Item position entries

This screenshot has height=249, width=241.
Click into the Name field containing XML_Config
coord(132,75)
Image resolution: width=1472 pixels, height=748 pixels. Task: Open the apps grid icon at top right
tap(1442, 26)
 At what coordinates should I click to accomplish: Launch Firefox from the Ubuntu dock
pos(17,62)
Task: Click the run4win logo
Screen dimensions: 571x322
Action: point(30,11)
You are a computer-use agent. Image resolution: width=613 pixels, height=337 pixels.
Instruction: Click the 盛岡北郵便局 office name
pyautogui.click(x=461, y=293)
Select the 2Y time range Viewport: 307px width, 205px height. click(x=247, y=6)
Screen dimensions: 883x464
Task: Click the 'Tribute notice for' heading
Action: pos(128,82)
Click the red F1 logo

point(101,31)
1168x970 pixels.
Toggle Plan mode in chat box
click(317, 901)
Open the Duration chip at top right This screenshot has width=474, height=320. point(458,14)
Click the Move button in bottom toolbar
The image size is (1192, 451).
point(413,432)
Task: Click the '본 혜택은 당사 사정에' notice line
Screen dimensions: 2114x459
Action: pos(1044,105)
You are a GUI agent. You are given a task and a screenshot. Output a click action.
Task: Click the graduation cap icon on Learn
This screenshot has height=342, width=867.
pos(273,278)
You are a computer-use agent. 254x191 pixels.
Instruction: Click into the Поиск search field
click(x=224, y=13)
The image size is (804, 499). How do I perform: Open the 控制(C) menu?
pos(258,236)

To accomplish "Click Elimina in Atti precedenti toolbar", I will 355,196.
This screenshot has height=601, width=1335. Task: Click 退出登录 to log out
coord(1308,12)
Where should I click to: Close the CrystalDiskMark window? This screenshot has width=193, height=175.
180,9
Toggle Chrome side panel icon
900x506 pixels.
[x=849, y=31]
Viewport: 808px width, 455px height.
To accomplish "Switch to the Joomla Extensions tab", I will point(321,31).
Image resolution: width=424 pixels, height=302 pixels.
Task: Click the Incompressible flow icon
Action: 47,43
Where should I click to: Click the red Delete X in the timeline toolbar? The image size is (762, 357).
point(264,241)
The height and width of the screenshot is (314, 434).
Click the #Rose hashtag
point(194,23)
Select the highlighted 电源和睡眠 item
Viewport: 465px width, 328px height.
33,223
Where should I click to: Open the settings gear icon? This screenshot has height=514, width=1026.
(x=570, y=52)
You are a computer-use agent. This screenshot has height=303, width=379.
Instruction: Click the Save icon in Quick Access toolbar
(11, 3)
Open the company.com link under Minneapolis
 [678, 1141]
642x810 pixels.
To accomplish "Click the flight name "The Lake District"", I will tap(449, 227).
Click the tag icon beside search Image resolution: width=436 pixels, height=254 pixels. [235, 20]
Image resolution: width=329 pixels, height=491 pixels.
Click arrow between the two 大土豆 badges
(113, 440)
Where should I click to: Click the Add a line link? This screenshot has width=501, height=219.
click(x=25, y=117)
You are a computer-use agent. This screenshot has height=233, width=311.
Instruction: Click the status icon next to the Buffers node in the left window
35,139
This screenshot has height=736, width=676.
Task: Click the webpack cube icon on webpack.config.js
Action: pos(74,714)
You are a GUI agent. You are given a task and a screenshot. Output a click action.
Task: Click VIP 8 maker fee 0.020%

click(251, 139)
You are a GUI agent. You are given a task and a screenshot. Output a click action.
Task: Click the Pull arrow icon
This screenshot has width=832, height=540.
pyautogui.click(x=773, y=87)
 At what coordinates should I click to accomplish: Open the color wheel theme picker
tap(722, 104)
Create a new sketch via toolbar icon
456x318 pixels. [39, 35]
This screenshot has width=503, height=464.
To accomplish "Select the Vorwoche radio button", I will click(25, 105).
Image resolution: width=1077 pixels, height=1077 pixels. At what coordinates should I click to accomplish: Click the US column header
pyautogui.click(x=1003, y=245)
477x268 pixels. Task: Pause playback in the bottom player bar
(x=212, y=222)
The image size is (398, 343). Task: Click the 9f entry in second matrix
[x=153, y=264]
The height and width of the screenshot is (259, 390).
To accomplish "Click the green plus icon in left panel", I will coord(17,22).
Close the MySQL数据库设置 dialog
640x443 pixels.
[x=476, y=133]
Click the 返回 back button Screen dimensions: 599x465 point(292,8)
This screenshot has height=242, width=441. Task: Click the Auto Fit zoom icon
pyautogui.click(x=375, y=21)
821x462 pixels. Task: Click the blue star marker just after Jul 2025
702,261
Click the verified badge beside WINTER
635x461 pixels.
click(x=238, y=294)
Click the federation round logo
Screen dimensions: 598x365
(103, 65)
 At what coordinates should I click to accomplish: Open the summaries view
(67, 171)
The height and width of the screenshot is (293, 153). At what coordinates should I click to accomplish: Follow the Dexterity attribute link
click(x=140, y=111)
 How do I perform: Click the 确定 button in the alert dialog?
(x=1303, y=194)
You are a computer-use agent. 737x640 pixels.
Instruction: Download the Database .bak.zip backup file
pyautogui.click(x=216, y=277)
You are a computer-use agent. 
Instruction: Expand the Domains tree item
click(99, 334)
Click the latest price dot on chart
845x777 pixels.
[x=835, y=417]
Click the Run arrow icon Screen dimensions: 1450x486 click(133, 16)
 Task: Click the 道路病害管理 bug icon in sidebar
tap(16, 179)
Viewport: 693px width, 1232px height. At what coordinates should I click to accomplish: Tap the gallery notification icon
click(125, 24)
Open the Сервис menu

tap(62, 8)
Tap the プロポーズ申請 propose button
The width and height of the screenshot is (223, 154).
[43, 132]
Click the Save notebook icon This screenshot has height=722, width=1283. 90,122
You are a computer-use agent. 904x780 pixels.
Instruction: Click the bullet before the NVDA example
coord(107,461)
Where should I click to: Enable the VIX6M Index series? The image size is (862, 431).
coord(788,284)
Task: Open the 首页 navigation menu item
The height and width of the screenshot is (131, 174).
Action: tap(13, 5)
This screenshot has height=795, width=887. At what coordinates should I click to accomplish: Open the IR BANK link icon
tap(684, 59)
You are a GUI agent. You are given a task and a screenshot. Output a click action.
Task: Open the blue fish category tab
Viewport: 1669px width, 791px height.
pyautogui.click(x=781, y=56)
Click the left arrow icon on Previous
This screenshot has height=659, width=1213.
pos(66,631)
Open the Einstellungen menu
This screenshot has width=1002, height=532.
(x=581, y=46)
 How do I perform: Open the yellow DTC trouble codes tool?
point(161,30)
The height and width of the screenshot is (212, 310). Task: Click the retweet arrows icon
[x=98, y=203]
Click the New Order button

Aim:
Please return every one of the records above line for line, changing no character.

Answer below:
This screenshot has height=249, width=241.
Click into the Name field containing XML_Config
coord(132,75)
Image resolution: width=1472 pixels, height=748 pixels. Task: Open the apps grid icon at top right
tap(1442, 26)
 At what coordinates should I click to accomplish: Launch Firefox from the Ubuntu dock
pos(17,62)
Task: Click the run4win logo
Screen dimensions: 571x322
Action: point(30,11)
You are a computer-use agent. Image resolution: width=613 pixels, height=337 pixels.
Instruction: Click the 盛岡北郵便局 office name
pyautogui.click(x=461, y=293)
Select the 2Y time range Viewport: 307px width, 205px height. click(x=247, y=6)
Screen dimensions: 883x464
Task: Click the 'Tribute notice for' heading
Action: pos(128,82)
Click the red F1 logo

point(101,31)
1168x970 pixels.
Toggle Plan mode in chat box
click(317, 901)
Open the Duration chip at top right This screenshot has width=474, height=320. point(458,14)
Click the Move button in bottom toolbar
The image size is (1192, 451).
point(413,432)
Task: Click the '본 혜택은 당사 사정에' notice line
Screen dimensions: 2114x459
Action: pos(1044,105)
You are a GUI agent. You are given a task and a screenshot. Output a click action.
Task: Click the graduation cap icon on Learn
This screenshot has height=342, width=867.
pos(273,278)
You are a computer-use agent. 254x191 pixels.
Instruction: Click into the Поиск search field
click(x=224, y=13)
The image size is (804, 499). How do I perform: Open the 控制(C) menu?
pos(258,236)

To accomplish "Click Elimina in Atti precedenti toolbar", I will 355,196.
This screenshot has height=601, width=1335. Task: Click 退出登录 to log out
coord(1308,12)
Where should I click to: Close the CrystalDiskMark window? This screenshot has width=193, height=175.
180,9
Toggle Chrome side panel icon
900x506 pixels.
[x=849, y=31]
Viewport: 808px width, 455px height.
To accomplish "Switch to the Joomla Extensions tab", I will point(321,31).
Image resolution: width=424 pixels, height=302 pixels.
Task: Click the Incompressible flow icon
Action: 47,43
Where should I click to: Click the red Delete X in the timeline toolbar? The image size is (762, 357).
point(264,241)
The height and width of the screenshot is (314, 434).
Click the #Rose hashtag
point(194,23)
Select the highlighted 电源和睡眠 item
Viewport: 465px width, 328px height.
33,223
Where should I click to: Open the settings gear icon? This screenshot has height=514, width=1026.
(x=570, y=52)
You are a computer-use agent. This screenshot has height=303, width=379.
Instruction: Click the Save icon in Quick Access toolbar
(11, 3)
Open the company.com link under Minneapolis
 [678, 1141]
642x810 pixels.
To accomplish "Click the flight name "The Lake District"", I will tap(449, 227).
Click the tag icon beside search Image resolution: width=436 pixels, height=254 pixels. [235, 20]
Image resolution: width=329 pixels, height=491 pixels.
Click arrow between the two 大土豆 badges
(113, 440)
Where should I click to: Click the Add a line link? This screenshot has width=501, height=219.
click(x=25, y=117)
You are a computer-use agent. This screenshot has height=233, width=311.
Instruction: Click the status icon next to the Buffers node in the left window
35,139
This screenshot has height=736, width=676.
Task: Click the webpack cube icon on webpack.config.js
Action: pos(74,714)
You are a GUI agent. You are given a task and a screenshot. Output a click action.
Task: Click VIP 8 maker fee 0.020%

click(251, 139)
You are a GUI agent. You are given a task and a screenshot. Output a click action.
Task: Click the Pull arrow icon
This screenshot has width=832, height=540.
pyautogui.click(x=773, y=87)
 At what coordinates should I click to accomplish: Open the color wheel theme picker
tap(722, 104)
Create a new sketch via toolbar icon
456x318 pixels. [39, 35]
This screenshot has width=503, height=464.
To accomplish "Select the Vorwoche radio button", I will click(25, 105).
Image resolution: width=1077 pixels, height=1077 pixels. At what coordinates should I click to accomplish: Click the US column header
pyautogui.click(x=1003, y=245)
477x268 pixels. Task: Pause playback in the bottom player bar
(x=212, y=222)
The image size is (398, 343). Task: Click the 9f entry in second matrix
[x=153, y=264]
The height and width of the screenshot is (259, 390).
To accomplish "Click the green plus icon in left panel", I will coord(17,22).
Close the MySQL数据库设置 dialog
640x443 pixels.
[x=476, y=133]
Click the 返回 back button Screen dimensions: 599x465 point(292,8)
This screenshot has height=242, width=441. Task: Click the Auto Fit zoom icon
pyautogui.click(x=375, y=21)
821x462 pixels. Task: Click the blue star marker just after Jul 2025
702,261
Click the verified badge beside WINTER
635x461 pixels.
click(x=238, y=294)
Click the federation round logo
Screen dimensions: 598x365
(103, 65)
 At what coordinates should I click to accomplish: Open the summaries view
(67, 171)
The height and width of the screenshot is (293, 153). At what coordinates should I click to accomplish: Follow the Dexterity attribute link
click(x=140, y=111)
 How do I perform: Click the 确定 button in the alert dialog?
(x=1303, y=194)
You are a computer-use agent. 737x640 pixels.
Instruction: Download the Database .bak.zip backup file
pyautogui.click(x=216, y=277)
You are a computer-use agent. 
Instruction: Expand the Domains tree item
click(99, 334)
Click the latest price dot on chart
845x777 pixels.
[x=835, y=417]
Click the Run arrow icon Screen dimensions: 1450x486 click(133, 16)
 Task: Click the 道路病害管理 bug icon in sidebar
tap(16, 179)
Viewport: 693px width, 1232px height. At what coordinates should I click to accomplish: Tap the gallery notification icon
click(125, 24)
Open the Сервис menu

tap(62, 8)
Tap the プロポーズ申請 propose button
The width and height of the screenshot is (223, 154).
[43, 132]
Click the Save notebook icon This screenshot has height=722, width=1283. 90,122
You are a computer-use agent. 904x780 pixels.
Instruction: Click the bullet before the NVDA example
coord(107,461)
Where should I click to: Enable the VIX6M Index series? The image size is (862, 431).
coord(788,284)
Task: Open the 首页 navigation menu item
The height and width of the screenshot is (131, 174).
Action: tap(13, 5)
This screenshot has height=795, width=887. At what coordinates should I click to accomplish: Open the IR BANK link icon
tap(684, 59)
You are a GUI agent. You are given a task and a screenshot. Output a click action.
Task: Open the blue fish category tab
Viewport: 1669px width, 791px height.
pyautogui.click(x=781, y=56)
Click the left arrow icon on Previous
This screenshot has height=659, width=1213.
pos(66,631)
Open the Einstellungen menu
This screenshot has width=1002, height=532.
(x=581, y=46)
 How do I perform: Open the yellow DTC trouble codes tool?
point(161,30)
The height and width of the screenshot is (212, 310). Task: Click the retweet arrows icon
[x=98, y=203]
Click the New Order button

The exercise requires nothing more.